## Material to process

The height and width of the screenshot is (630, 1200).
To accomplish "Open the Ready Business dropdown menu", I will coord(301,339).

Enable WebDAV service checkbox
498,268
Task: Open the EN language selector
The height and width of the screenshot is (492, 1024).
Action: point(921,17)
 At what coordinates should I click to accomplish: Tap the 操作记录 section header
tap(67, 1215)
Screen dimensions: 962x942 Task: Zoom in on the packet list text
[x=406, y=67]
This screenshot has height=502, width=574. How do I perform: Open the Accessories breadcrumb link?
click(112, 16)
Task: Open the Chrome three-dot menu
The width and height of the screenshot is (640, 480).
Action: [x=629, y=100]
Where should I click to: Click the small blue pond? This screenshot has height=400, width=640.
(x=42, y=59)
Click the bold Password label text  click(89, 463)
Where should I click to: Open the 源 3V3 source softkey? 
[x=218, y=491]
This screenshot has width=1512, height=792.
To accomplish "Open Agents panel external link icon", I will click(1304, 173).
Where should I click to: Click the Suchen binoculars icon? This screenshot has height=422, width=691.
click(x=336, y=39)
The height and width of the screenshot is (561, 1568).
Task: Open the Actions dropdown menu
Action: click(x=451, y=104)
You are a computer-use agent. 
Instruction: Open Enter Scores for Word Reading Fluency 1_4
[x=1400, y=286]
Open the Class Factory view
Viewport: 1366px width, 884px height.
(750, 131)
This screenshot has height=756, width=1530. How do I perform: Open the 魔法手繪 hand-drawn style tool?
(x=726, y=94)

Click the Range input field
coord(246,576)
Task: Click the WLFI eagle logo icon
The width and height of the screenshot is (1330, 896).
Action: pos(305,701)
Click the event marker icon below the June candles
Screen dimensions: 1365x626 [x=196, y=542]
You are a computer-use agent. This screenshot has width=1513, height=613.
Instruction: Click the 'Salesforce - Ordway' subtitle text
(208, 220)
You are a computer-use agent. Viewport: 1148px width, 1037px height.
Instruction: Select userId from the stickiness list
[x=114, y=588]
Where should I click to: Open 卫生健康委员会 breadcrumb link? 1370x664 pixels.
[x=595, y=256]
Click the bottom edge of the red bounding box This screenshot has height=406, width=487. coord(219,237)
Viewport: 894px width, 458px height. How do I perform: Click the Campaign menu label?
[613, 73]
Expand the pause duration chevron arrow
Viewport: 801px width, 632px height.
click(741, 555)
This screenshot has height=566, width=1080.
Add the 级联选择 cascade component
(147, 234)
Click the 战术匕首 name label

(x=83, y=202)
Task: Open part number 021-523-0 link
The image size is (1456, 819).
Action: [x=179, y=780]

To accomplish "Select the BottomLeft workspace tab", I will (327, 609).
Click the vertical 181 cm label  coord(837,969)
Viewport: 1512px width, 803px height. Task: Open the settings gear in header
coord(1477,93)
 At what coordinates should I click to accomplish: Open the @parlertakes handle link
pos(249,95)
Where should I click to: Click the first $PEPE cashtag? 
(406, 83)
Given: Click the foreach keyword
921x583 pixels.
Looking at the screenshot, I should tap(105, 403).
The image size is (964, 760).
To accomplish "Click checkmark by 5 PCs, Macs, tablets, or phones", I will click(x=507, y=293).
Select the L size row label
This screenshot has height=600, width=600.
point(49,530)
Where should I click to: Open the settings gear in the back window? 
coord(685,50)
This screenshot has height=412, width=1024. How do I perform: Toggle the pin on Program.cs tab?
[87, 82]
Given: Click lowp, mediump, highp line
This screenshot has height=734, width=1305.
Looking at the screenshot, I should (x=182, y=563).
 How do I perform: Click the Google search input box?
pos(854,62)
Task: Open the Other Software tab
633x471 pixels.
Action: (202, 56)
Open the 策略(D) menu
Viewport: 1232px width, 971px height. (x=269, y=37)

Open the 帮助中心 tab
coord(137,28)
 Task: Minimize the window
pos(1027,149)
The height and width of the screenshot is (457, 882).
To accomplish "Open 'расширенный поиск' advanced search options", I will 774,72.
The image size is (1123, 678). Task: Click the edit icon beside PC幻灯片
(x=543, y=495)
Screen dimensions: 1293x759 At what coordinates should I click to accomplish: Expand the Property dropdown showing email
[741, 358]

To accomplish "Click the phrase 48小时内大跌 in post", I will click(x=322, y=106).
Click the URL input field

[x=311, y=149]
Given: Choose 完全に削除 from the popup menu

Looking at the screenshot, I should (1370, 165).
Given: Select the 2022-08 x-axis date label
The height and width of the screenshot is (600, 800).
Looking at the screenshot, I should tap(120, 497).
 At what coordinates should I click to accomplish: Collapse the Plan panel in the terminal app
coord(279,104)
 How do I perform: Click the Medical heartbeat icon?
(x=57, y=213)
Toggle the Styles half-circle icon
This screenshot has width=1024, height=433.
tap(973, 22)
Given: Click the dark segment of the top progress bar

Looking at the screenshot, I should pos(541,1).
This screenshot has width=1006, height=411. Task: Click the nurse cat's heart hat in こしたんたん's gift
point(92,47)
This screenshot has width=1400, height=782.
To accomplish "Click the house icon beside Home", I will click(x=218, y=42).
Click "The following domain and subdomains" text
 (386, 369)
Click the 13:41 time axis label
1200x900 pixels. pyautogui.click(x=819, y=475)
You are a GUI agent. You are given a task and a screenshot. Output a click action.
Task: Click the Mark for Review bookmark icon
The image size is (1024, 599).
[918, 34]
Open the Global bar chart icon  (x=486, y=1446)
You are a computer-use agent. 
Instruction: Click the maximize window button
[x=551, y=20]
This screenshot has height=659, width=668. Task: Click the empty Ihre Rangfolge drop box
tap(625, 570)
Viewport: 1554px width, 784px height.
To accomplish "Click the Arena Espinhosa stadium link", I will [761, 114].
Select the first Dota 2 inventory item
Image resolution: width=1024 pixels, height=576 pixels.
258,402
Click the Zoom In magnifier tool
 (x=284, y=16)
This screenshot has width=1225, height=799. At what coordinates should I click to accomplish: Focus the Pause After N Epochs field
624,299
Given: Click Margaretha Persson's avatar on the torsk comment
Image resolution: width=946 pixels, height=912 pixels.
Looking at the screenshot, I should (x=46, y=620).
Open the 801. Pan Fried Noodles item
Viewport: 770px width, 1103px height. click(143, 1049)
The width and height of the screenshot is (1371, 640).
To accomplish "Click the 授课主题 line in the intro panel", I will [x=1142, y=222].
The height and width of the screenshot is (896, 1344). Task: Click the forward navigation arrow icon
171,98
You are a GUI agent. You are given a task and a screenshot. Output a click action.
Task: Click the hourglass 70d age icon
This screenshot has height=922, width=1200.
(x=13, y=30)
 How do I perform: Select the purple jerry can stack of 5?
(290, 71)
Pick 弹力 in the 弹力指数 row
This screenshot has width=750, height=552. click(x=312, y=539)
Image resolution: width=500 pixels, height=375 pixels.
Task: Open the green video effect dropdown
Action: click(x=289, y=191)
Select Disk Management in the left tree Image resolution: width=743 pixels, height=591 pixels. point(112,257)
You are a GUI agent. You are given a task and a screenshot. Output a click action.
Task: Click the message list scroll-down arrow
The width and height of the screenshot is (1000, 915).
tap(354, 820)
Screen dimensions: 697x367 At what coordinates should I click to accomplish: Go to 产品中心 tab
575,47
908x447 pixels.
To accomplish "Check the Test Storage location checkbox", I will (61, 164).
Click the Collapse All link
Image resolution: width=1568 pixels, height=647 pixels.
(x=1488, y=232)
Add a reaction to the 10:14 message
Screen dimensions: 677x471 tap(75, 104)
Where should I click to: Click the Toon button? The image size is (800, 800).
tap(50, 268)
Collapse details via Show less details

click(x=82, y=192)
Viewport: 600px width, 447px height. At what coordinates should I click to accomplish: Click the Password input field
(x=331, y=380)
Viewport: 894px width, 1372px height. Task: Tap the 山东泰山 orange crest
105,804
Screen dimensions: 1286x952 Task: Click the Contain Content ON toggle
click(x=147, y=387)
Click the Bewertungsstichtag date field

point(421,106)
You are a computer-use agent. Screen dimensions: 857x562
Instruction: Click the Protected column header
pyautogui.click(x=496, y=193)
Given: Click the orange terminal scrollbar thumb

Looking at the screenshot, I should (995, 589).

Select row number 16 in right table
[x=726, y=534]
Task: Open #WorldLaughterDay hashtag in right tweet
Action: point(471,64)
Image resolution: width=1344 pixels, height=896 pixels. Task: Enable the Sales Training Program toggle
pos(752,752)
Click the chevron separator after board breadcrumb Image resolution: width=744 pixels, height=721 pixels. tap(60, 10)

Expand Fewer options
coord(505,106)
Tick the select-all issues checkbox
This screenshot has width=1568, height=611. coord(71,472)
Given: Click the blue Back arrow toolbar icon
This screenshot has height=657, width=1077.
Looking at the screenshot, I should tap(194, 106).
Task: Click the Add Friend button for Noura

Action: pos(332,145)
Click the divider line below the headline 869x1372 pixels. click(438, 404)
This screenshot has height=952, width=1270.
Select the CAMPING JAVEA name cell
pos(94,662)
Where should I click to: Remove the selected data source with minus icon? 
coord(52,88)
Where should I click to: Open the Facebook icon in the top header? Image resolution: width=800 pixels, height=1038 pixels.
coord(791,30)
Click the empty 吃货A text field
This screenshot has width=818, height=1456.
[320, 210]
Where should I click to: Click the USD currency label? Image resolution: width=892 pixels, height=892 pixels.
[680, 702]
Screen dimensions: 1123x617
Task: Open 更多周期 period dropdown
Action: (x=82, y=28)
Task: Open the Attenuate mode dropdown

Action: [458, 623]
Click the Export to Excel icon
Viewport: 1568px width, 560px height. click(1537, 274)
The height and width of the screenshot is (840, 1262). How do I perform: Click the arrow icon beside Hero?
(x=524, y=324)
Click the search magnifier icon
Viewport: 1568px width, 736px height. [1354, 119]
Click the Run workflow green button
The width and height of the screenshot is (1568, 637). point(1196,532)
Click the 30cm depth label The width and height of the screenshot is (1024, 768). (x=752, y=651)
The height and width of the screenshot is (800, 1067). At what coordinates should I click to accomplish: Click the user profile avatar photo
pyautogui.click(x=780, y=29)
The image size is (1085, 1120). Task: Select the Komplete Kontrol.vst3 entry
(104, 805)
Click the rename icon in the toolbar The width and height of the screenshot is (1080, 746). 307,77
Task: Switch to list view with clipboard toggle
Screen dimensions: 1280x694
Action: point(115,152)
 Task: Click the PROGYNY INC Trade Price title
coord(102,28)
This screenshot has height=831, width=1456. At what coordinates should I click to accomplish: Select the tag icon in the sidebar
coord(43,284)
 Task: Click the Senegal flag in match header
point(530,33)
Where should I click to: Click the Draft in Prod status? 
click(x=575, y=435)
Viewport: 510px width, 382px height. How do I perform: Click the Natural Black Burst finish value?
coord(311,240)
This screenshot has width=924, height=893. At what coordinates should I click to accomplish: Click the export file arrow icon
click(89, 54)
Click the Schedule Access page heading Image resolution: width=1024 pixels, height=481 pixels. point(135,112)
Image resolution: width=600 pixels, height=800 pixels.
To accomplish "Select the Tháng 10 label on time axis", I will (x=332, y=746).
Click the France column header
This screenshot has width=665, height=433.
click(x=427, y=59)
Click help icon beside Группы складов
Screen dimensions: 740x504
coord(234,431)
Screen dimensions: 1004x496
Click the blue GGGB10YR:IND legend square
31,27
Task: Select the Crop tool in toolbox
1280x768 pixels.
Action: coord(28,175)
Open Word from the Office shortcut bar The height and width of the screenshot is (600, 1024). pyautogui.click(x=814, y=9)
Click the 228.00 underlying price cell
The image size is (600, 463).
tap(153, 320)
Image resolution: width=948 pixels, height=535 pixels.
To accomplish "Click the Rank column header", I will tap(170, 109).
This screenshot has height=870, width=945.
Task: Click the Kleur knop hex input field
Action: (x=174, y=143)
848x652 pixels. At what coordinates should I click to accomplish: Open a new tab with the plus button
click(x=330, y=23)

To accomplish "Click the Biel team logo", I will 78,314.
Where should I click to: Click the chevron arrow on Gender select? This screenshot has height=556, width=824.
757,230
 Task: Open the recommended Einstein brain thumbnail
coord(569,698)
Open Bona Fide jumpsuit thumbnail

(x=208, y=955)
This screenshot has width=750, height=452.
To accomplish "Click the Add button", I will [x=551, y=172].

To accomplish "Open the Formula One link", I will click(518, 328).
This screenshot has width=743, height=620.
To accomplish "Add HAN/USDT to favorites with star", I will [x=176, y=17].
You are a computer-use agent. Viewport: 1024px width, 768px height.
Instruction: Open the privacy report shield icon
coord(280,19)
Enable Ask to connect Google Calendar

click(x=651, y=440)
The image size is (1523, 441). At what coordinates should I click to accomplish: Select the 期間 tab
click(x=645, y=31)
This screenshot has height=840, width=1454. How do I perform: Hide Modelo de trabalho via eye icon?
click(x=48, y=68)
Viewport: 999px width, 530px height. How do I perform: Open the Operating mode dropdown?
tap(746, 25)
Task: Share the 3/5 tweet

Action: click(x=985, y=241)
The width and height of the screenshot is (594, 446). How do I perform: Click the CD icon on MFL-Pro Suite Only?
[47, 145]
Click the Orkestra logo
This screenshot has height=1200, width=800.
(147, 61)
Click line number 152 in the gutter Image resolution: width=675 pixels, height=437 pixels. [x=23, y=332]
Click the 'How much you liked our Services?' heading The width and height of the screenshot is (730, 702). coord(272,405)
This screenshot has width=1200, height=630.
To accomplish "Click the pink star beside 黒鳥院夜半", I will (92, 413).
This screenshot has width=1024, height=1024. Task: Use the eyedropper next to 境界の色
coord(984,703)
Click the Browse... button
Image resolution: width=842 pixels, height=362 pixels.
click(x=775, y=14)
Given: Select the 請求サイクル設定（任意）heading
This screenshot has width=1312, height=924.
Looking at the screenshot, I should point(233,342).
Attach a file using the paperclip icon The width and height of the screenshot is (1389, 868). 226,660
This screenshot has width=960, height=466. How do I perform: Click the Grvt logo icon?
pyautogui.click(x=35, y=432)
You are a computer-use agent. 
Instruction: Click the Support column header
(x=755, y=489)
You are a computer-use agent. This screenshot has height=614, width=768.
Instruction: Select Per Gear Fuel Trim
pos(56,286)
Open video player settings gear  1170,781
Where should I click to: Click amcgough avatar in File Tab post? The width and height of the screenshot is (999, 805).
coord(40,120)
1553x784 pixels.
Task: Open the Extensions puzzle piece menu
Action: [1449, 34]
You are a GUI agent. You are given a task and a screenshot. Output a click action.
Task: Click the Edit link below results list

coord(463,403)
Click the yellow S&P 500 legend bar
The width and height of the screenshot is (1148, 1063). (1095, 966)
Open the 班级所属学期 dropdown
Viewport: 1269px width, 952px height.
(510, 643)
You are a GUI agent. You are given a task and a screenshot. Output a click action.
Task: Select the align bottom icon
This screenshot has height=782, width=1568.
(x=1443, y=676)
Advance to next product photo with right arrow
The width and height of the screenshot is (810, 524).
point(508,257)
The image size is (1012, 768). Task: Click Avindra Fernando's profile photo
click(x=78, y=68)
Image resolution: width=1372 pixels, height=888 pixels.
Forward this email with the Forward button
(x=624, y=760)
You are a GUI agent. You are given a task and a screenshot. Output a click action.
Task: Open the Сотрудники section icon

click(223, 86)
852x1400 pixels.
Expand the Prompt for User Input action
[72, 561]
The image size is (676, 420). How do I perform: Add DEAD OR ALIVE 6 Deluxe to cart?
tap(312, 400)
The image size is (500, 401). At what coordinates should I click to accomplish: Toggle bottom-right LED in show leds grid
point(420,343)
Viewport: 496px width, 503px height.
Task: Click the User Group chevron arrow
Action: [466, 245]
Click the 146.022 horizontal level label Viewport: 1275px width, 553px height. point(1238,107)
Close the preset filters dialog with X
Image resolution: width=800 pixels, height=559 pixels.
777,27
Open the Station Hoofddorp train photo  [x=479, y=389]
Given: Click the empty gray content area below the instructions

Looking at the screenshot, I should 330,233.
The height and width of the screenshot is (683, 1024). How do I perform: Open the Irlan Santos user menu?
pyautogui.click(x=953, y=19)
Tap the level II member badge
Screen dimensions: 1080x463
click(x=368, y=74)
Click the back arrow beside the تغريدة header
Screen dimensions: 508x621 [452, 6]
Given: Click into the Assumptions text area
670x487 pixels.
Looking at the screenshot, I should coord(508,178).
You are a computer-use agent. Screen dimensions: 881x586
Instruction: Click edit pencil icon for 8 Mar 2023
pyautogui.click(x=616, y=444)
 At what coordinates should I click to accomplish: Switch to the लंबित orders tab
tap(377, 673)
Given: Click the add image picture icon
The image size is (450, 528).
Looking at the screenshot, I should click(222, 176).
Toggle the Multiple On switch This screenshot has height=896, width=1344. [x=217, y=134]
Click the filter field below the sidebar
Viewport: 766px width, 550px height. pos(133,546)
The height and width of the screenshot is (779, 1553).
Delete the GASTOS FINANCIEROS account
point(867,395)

## Task objective
Leave out every line above except those from the line with "This screenshot has height=566, width=1080." up to and including the line with "Click the vertical", and copy those exactly.

## Solution to this exercise
This screenshot has height=566, width=1080.
Add the 级联选择 cascade component
(147, 234)
Click the 战术匕首 name label

(x=83, y=202)
Task: Open part number 021-523-0 link
The image size is (1456, 819).
Action: [x=179, y=780]

To accomplish "Select the BottomLeft workspace tab", I will (327, 609).
Click the vertical 181 cm label  coord(837,969)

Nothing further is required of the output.